Arkansas Attorney General Mike Beebe has issued a consumer alert, warning consumers in his state about a telephone scam that is showing up more and more. Instead of trying to sell something over the phone, these con artists try to convince consumers or businesses to help them forward a phone call.
If the consumer agrees to help, thinking they are being Good Samaritans, they will instead find expensive long-distance or collect-call charges on their phone bills.
The scam is usually referred to as the "72#" or "*72" scan, because these are the telephone codes commonly used by individuals and businesses to forward phone calls. With some business-phone systems, the code may be "90#".
What many people do not realize is that when someone forwards a call to a long-distance, collect, or other pay-service phone number, charges for those services are placed on their account, not to the phone from which the call originated. Con artists count on their potential victims not knowing that distinction.
The oldest form of this scam involves a caller posing as a phone-company technician. Claiming to need access to check a phone line, the caller asks whoever answers to input a code designed to give the technician remote access to the line. In reality, the unknowing target is giving the caller free access to his or her phone line and the con artist is then able to make expensive phone calls on the victim's dime.
SBC Arkansas and other phone companies assure consumers that, with available technologies, technicians can access phone lines remotely and never require customer assistance to do so.

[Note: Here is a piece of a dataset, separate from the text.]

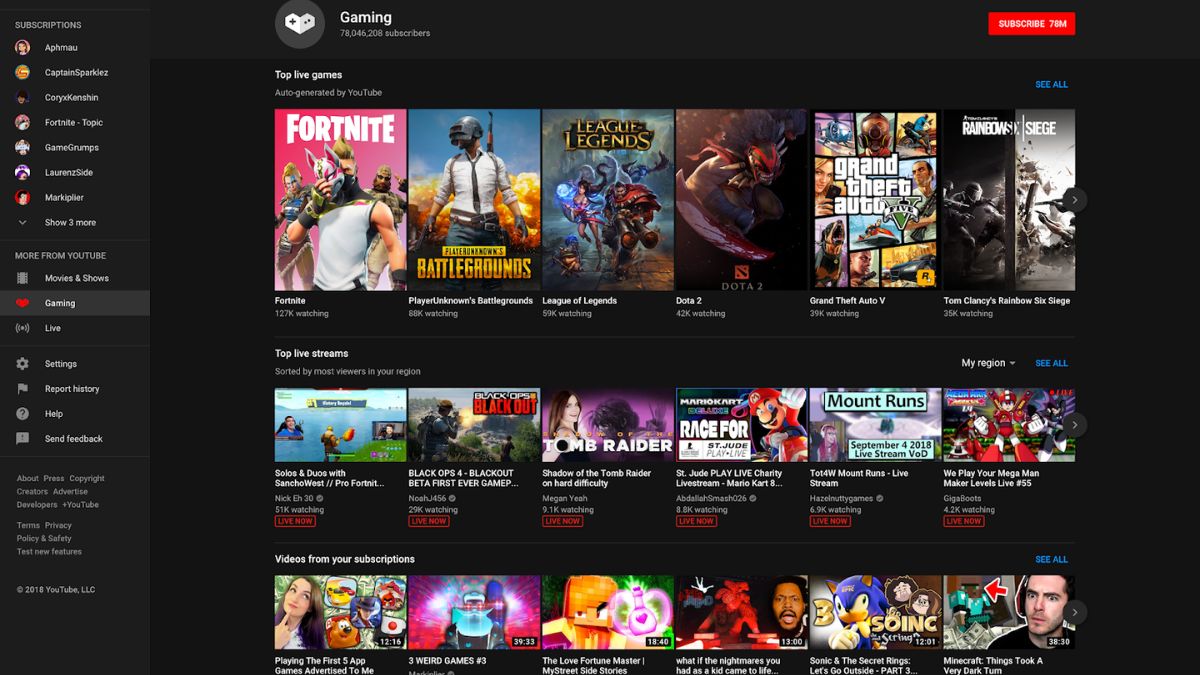Advance Top live streams carousel with arrow

1074,425
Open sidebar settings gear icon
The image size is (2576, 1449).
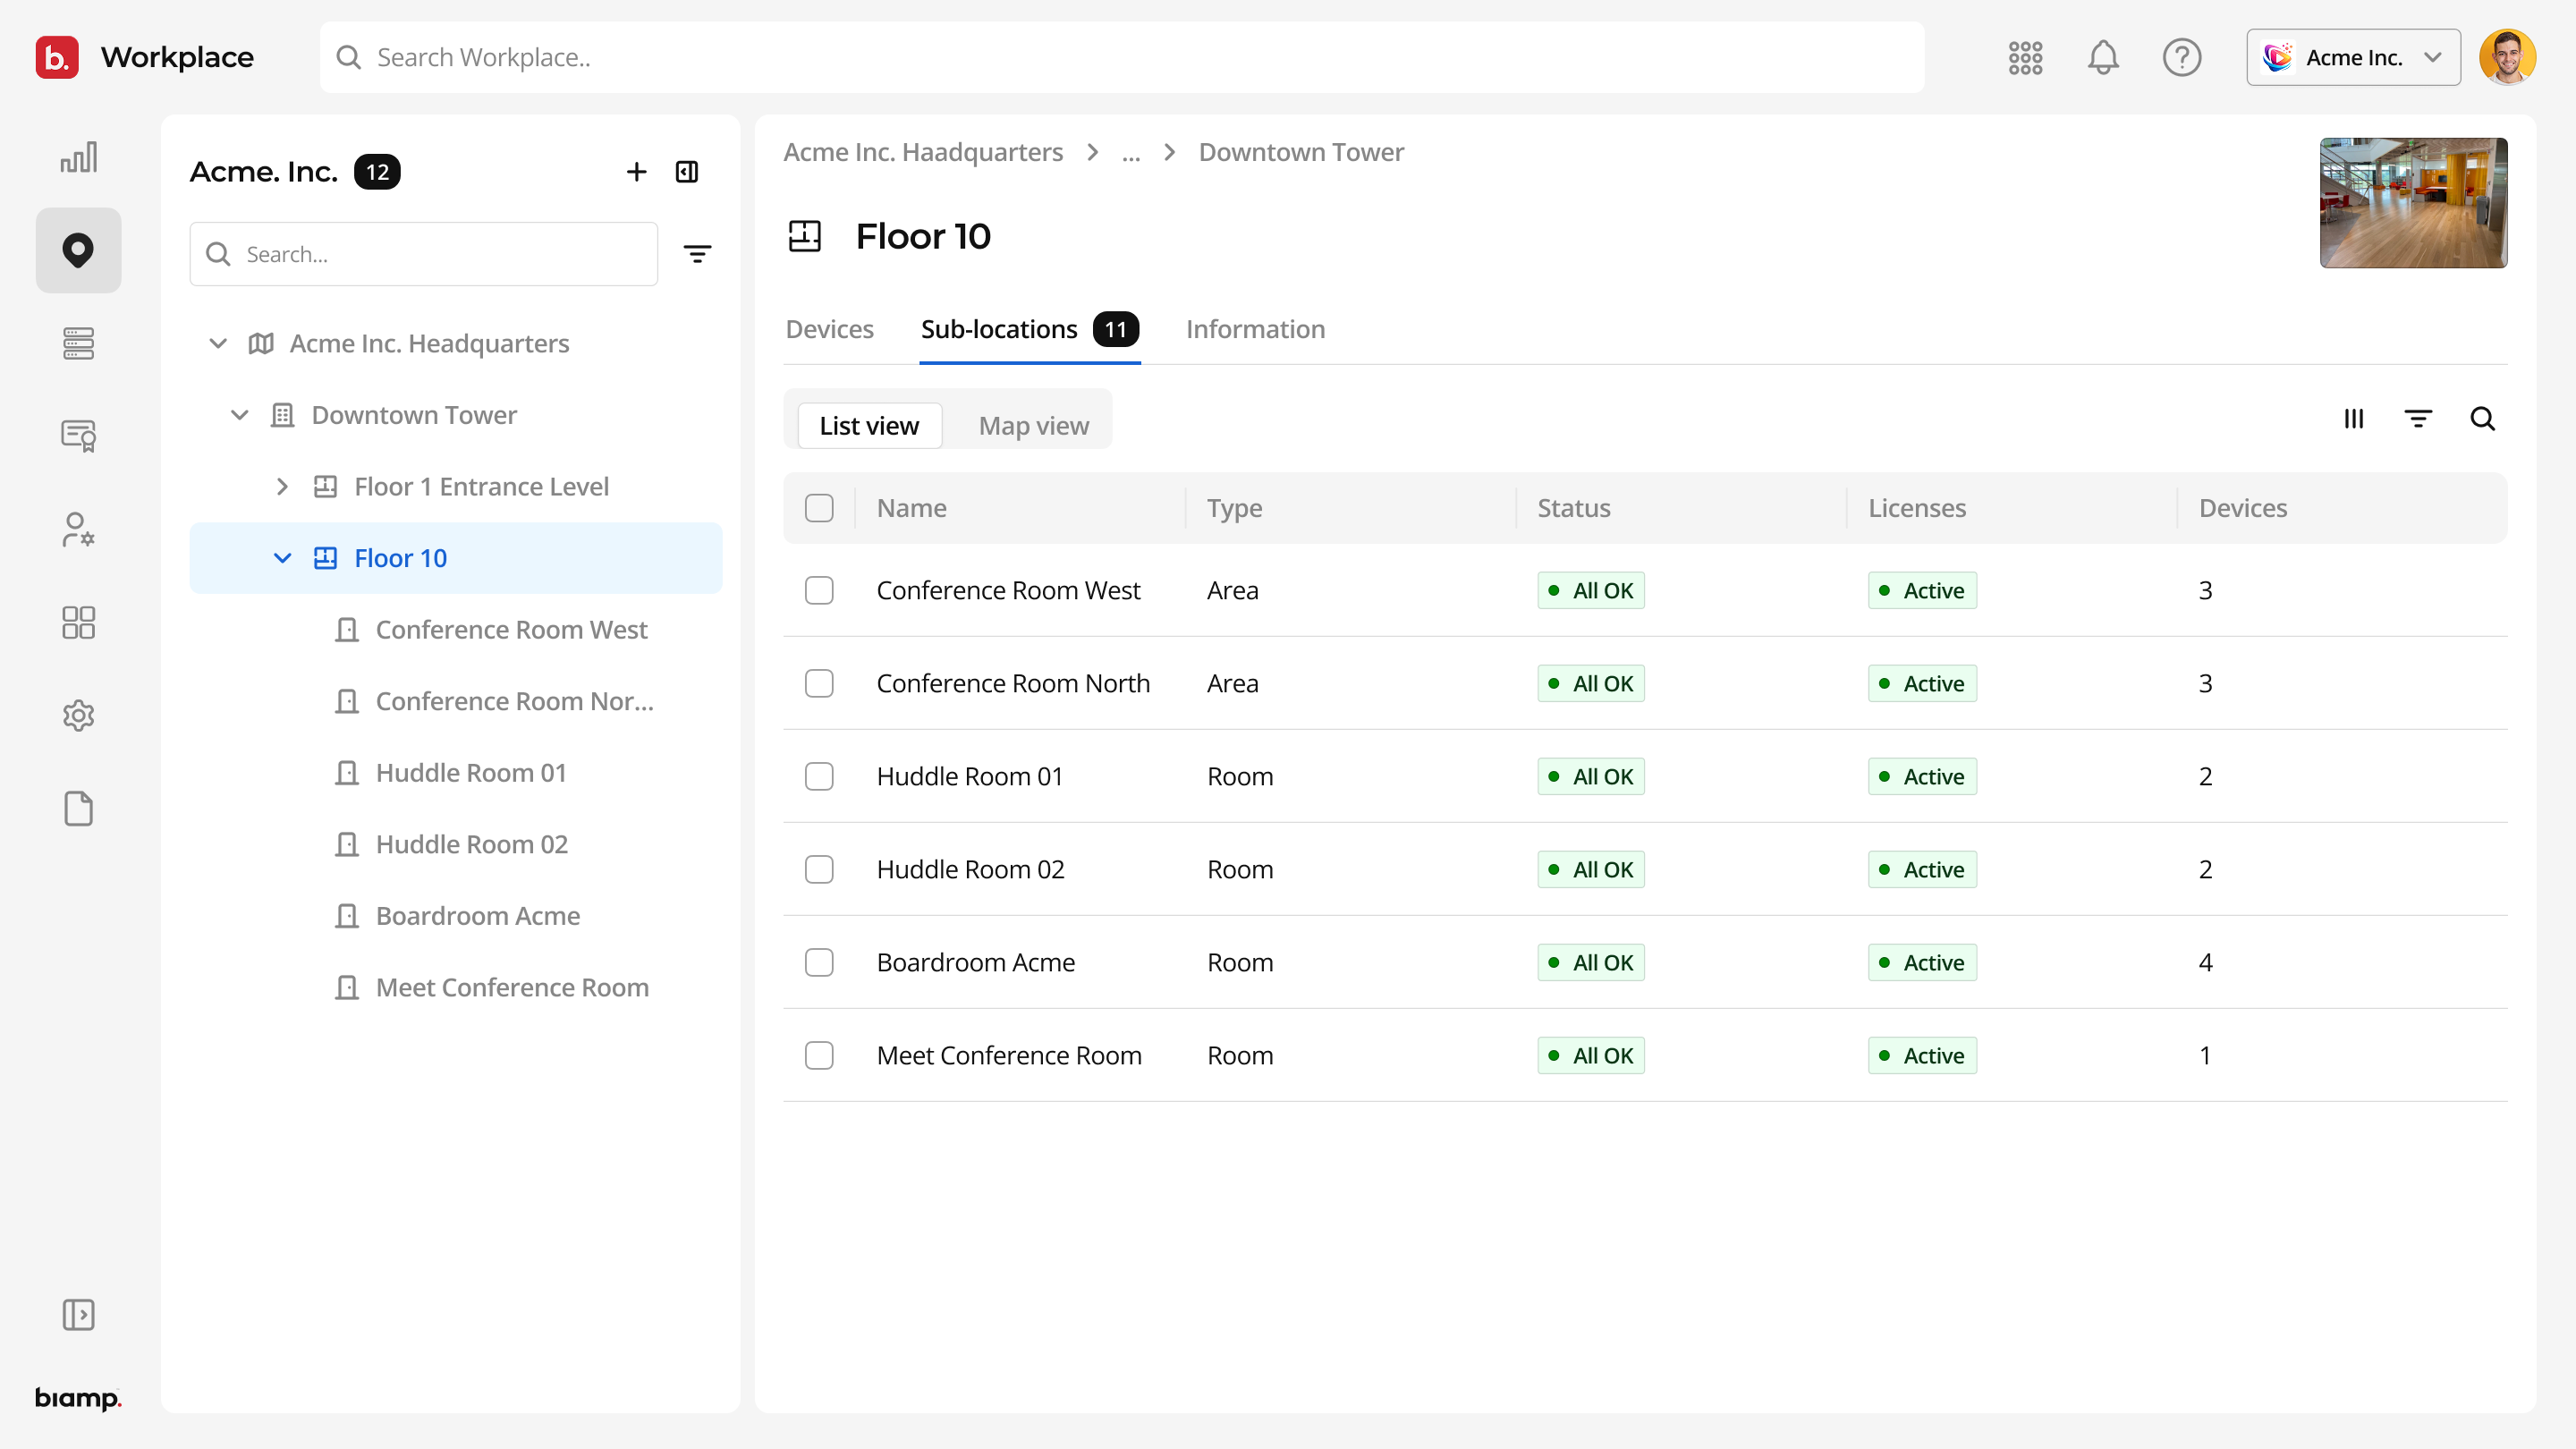point(78,715)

The increasingly common version of this scam is the caller who claims that there is an emergency. Sometimes the caller will say he is on a pay phone and does not have the change to make an emergency long-distance call and asks for assistance. Beebe advises consumers to remember that pay phones allow collect calls to be dialed directly from the booth, meaning that such claims from a stranger should be considered suspect.
Just this week, a Florida prison inmate duped people he called into believing he was a law-enforcement officer or a medical professional trying to reach a victim's relative.
"Usually, these con artists are not targeting specific people; they're just hoping to find a sympathetic ear," Beebe said. "However, if they can trick you into forwarding your phone to another number, they can repeatedly make calls that will be charged to your phone. Keep a close eye on your phone bill, and contact your phone-service provider if you think there are calls on your account that you did not place."
If a consumer believes that he has just fallen victim to this scam, he can press "#73" or "*73", depending on the service provider, to turn off the call forwarding.